Engineering red fluorescent proteins

Fluorescent proteins (FPs) are used as genetic labels to study processes in live cells by using fluorescence microscopy. Multiple processes can be observed simultaneously, when FPs in multiple colors are used. Currently, red fluorescent proteins (RFPs) are not optimal for quantitative cellular imaging. The aim of the research presented in this thesis is to create an improved monomeric red fluorescent protein (mRFP). Initially, we applied established methods to the development of mRFPs. However, we found that the development of mRFPs was more complex and screening on merely one parameter is not sufficient. Therefore, we developed a multi-parameter screening method (Chapter 1). The development of this multi-parameter screening method coincided with the development of improved mRFPs and led to the mScarlet family (Chapter 2). mScarlet is the brightest mRFP with a record quantum yield in its spectral class.
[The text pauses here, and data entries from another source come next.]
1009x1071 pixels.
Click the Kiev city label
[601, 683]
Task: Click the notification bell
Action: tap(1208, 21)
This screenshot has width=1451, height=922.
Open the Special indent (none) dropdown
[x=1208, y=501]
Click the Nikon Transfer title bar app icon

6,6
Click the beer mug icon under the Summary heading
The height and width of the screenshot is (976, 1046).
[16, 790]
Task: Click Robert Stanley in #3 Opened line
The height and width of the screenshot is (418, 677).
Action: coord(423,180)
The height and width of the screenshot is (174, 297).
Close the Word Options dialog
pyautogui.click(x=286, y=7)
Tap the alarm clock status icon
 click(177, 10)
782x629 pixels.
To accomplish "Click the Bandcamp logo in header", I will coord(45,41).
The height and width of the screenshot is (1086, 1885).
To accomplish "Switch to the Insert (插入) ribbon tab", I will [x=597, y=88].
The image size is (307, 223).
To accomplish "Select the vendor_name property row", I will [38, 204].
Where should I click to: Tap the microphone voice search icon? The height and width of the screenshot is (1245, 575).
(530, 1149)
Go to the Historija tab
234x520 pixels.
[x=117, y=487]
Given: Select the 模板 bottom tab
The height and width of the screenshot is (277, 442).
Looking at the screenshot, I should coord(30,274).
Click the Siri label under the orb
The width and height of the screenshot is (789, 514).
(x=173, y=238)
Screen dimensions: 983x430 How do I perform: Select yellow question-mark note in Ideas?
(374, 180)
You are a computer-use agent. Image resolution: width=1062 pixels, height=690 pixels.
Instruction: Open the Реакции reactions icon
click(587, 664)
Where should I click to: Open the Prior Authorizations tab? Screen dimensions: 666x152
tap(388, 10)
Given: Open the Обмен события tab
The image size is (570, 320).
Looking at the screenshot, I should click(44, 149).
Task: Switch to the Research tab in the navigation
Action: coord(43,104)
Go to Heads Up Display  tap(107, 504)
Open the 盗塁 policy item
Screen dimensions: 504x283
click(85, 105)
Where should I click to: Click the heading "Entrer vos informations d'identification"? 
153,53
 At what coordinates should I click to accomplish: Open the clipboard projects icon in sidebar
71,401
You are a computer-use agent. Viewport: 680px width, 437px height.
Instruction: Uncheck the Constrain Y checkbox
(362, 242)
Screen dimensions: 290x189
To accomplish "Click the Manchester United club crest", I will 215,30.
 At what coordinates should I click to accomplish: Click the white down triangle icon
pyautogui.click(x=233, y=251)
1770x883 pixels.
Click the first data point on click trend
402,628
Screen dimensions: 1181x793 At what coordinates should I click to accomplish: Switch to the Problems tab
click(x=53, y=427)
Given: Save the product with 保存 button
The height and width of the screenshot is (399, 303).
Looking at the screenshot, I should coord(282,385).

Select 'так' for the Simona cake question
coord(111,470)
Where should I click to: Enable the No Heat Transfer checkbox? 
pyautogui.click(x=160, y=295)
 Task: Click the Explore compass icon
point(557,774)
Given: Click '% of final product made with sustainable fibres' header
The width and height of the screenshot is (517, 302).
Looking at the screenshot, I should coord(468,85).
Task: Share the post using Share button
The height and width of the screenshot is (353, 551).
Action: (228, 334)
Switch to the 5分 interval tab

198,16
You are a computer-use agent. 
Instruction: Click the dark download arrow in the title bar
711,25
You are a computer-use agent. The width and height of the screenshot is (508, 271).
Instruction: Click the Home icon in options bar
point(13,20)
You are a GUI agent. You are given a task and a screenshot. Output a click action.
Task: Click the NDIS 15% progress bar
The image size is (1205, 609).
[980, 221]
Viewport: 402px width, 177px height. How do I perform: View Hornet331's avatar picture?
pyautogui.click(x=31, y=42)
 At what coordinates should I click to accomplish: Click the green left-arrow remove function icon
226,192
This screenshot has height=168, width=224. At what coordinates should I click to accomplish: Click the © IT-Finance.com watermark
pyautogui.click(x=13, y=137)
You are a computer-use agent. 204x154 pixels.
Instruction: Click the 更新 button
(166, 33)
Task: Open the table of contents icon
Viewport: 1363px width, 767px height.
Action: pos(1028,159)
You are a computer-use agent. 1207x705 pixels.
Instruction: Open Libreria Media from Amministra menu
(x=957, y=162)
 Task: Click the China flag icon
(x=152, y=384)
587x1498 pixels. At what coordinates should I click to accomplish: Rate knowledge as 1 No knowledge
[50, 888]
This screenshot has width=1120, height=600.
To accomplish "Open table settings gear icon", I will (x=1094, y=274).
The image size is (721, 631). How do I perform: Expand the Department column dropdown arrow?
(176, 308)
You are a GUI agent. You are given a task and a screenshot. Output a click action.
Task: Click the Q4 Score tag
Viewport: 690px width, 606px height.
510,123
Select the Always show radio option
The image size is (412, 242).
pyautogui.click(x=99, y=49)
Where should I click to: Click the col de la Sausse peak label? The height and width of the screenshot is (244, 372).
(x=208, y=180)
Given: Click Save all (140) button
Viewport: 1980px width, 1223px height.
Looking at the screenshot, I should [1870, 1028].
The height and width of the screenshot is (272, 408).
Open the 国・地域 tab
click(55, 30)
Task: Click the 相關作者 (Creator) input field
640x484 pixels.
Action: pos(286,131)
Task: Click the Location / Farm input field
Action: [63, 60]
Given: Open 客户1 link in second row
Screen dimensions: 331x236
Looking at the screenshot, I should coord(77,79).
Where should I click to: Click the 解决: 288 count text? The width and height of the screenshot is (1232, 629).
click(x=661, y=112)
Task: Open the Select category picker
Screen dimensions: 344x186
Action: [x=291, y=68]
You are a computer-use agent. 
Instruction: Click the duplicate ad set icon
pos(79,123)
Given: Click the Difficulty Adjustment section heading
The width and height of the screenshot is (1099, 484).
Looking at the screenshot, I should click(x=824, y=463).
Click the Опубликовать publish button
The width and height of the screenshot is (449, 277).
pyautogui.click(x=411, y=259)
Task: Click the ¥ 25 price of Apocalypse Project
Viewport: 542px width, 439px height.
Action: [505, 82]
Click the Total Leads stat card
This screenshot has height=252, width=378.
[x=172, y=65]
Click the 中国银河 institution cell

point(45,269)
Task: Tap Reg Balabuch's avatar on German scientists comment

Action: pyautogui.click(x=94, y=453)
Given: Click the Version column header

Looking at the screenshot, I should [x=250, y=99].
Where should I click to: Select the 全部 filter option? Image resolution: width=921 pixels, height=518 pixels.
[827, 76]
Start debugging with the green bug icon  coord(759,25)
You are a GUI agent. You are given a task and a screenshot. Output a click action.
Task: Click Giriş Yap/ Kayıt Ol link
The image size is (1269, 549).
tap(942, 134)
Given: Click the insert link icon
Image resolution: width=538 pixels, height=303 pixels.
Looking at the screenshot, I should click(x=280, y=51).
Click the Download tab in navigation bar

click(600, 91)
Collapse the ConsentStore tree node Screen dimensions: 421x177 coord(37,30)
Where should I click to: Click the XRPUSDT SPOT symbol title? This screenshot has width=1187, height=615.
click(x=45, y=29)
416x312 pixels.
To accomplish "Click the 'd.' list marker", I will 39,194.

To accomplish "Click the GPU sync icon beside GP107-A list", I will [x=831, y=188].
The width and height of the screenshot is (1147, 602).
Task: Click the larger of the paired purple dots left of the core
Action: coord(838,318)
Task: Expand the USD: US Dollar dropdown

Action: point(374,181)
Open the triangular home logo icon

Two other important variants are developed: mScarlet-I which shows enhanced maturation and mScarlet-H which displays extreme photostability. We quantitively compared the new mScarlets to existing RFPs in vitro and in vivo. Moreover, photophysical properties of the mScarlet family and several well-known RFPs are studied (Chapter 3). Many photophysical properties critically depend on both pH and illumination and are different for each RFP variant. This makes it a major challenge to optimize and screen for RFPs with a particular combination of favorable photophysical properties. The developed methods and new insights will assist future development of FPs of any color. Ultimately, mScarlet itself can serve as a new template for mRFP optimization.